I know we need to use:
# Have two 4-bit inputs using two keypads
# Have one 4-bit output using a 7-segment displays
# Be capable of displaying both inputs using a 7-segment display for each input
# Capture the input in D-flip-flops (labeled "SR1" and "SR2" for source register)
# Have a clock button (labeled "CLK")
# Have a global reset to reset all registers and displays (labeled "Reset")
# Allow the user to input LC-3 opcodes using switches (see textbook), and store the opcode in an instruction register (labeled "IR")
# Display the operation in progress with LEDs or other output device
# Be capable of performing a bitwise AND of the two operands
# Be capable of performing a bitwise NOT of the first operand
# Be capable of performing an ADD of the two operands using a ripple-carry full adder
# Capture the result of the operation with D-flip-flops (labeled "DR")
# Display the result of the operation on a 7-segment display
# Display with an LED if the result of an ADD had a carry-out
# Display with an LED if the output of the ALU is zero (labeled "Z")
# Display with an LED if the output of the ALU is positive (labeled "P")
# Display with an LED if the output of the ALU is negative (labeled "N")

The Attempt at a Solution

I have the statement for the addition: f3=A, f2= A'(and)B + A(and)B', f1= B(and)C' + B'(and)C and f0= A'C'D + A'CD' + ABD' + AB'D

Welcome to the PF.

That's a pretty big project.
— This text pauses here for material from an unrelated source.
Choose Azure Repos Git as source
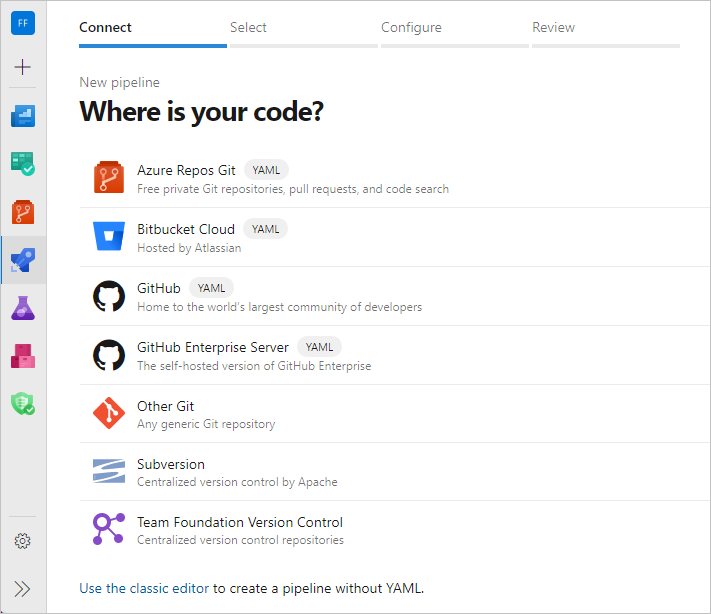This screenshot has height=614, width=711. 186,170
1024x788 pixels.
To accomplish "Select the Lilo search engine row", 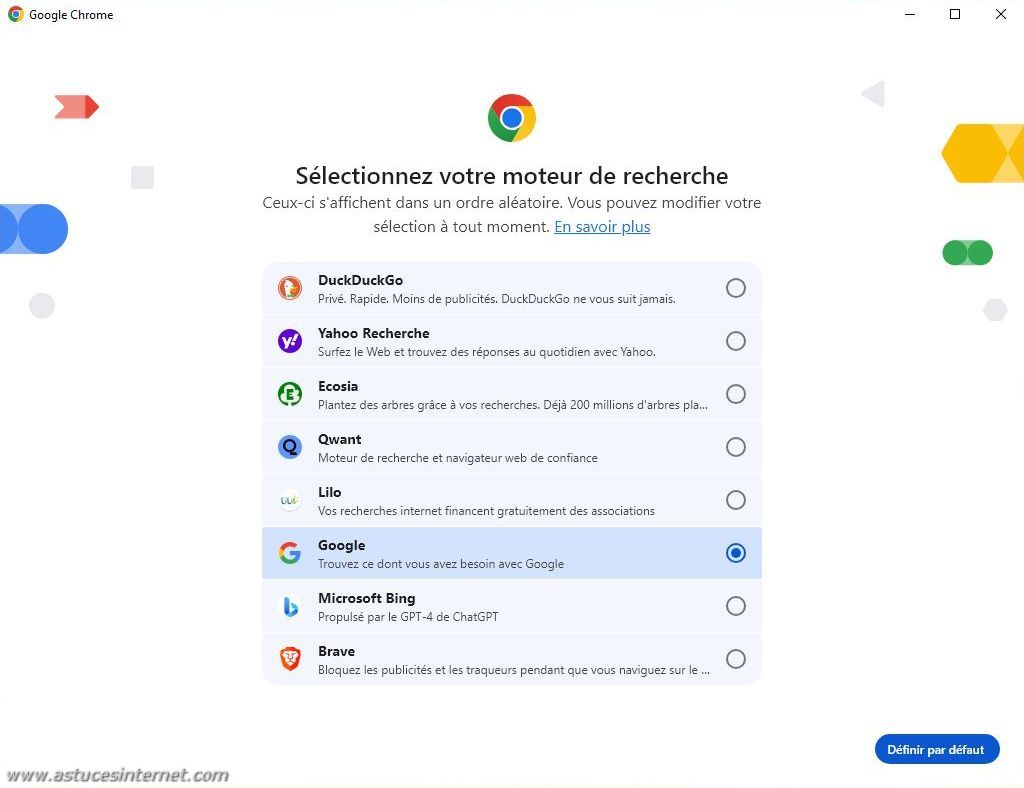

Start by drawing a block diagram, showing the data paths between the blocks, and what you initially think some of the control signals would be. Then you can go down into each block, and do logic diagrams for them. That's generally how you draw schematics anyway, in a hierarchical fashion, with the top page being the major blocks and the signals interconnecting them.